__EXCERPTED RECORDS__.
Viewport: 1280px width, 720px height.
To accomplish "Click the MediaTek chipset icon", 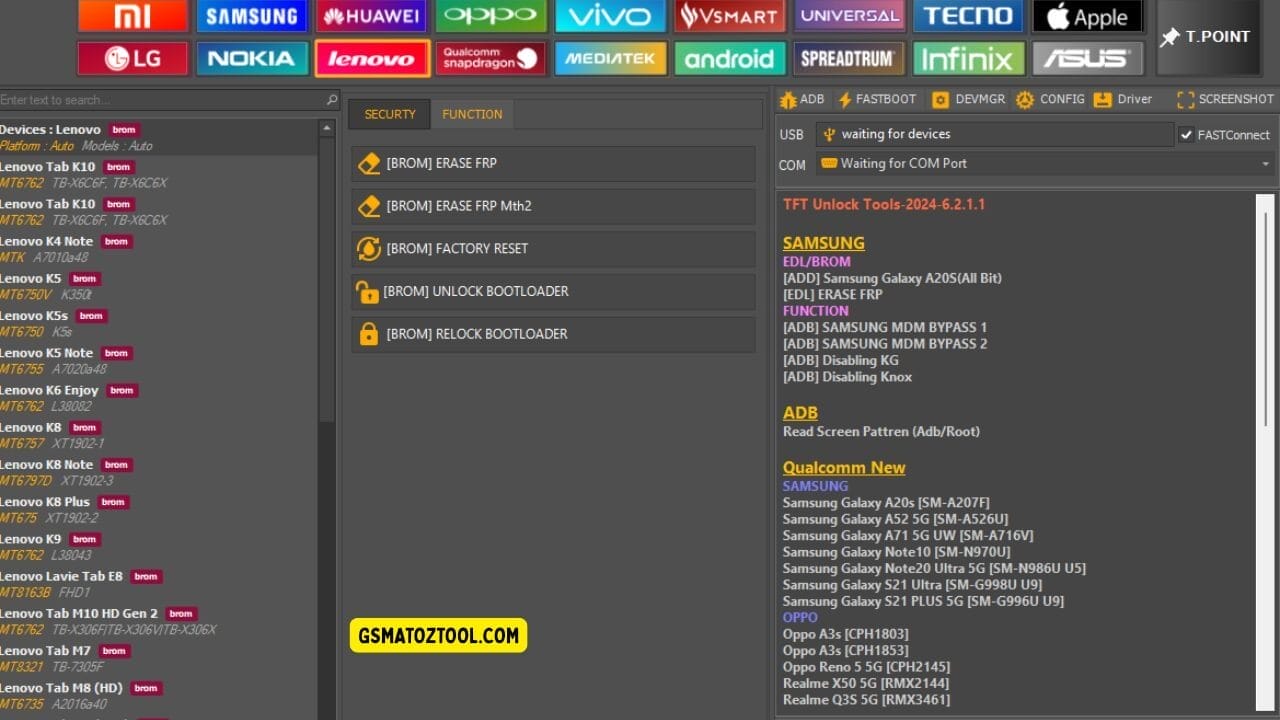I will (x=610, y=58).
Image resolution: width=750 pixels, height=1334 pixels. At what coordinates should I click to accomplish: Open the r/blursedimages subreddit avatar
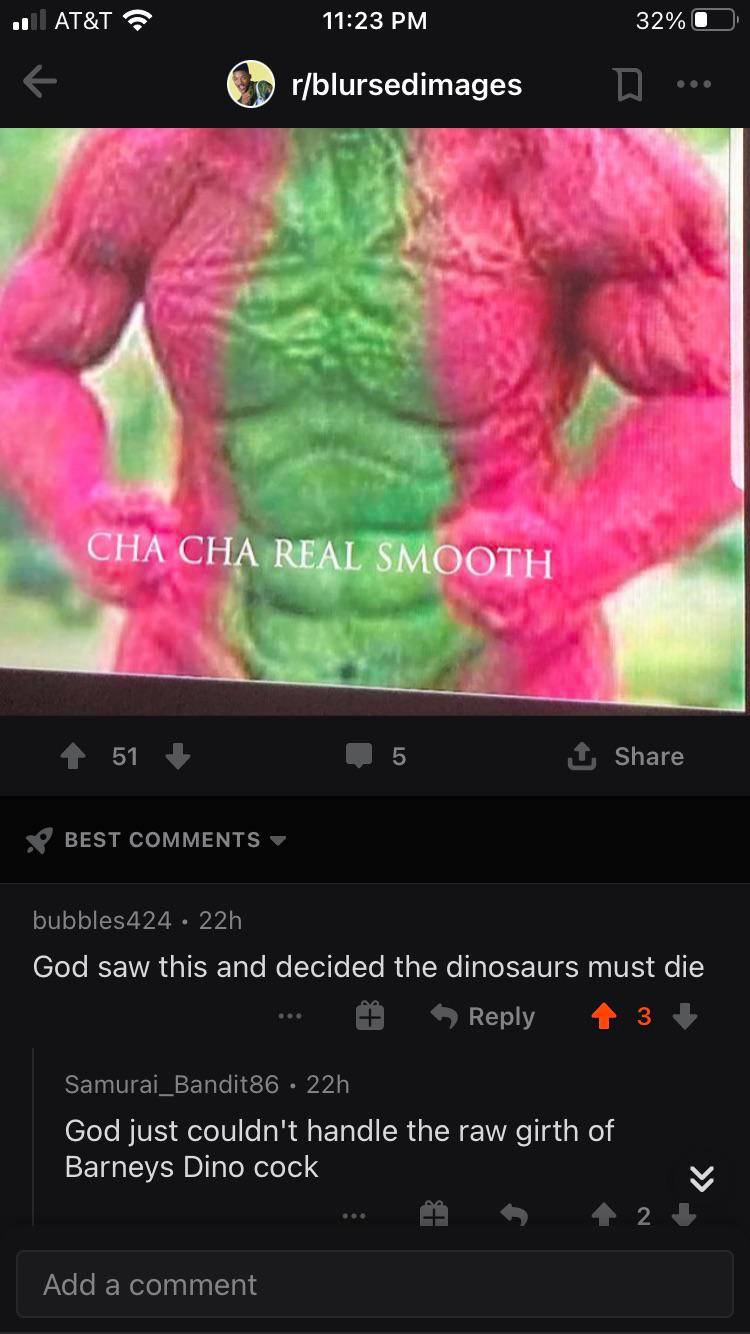tap(251, 84)
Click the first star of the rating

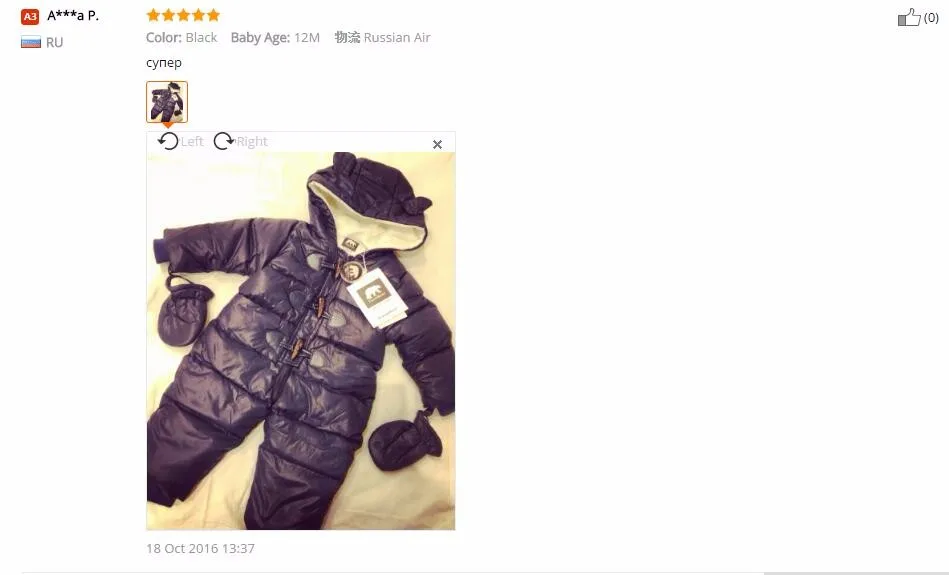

__EXERCISE DETAILS__.
Extract the rows verbatim, starting at the line that contains "Image resolution: width=750" and ending at the last line of the rows. Leave the pictures out of your answer.

__TASK SOLUTION__.
Image resolution: width=750 pixels, height=1334 pixels. At what coordinates should I click to accomplish: Open the r/blursedimages subreddit avatar
tap(251, 84)
Click the first star of the rating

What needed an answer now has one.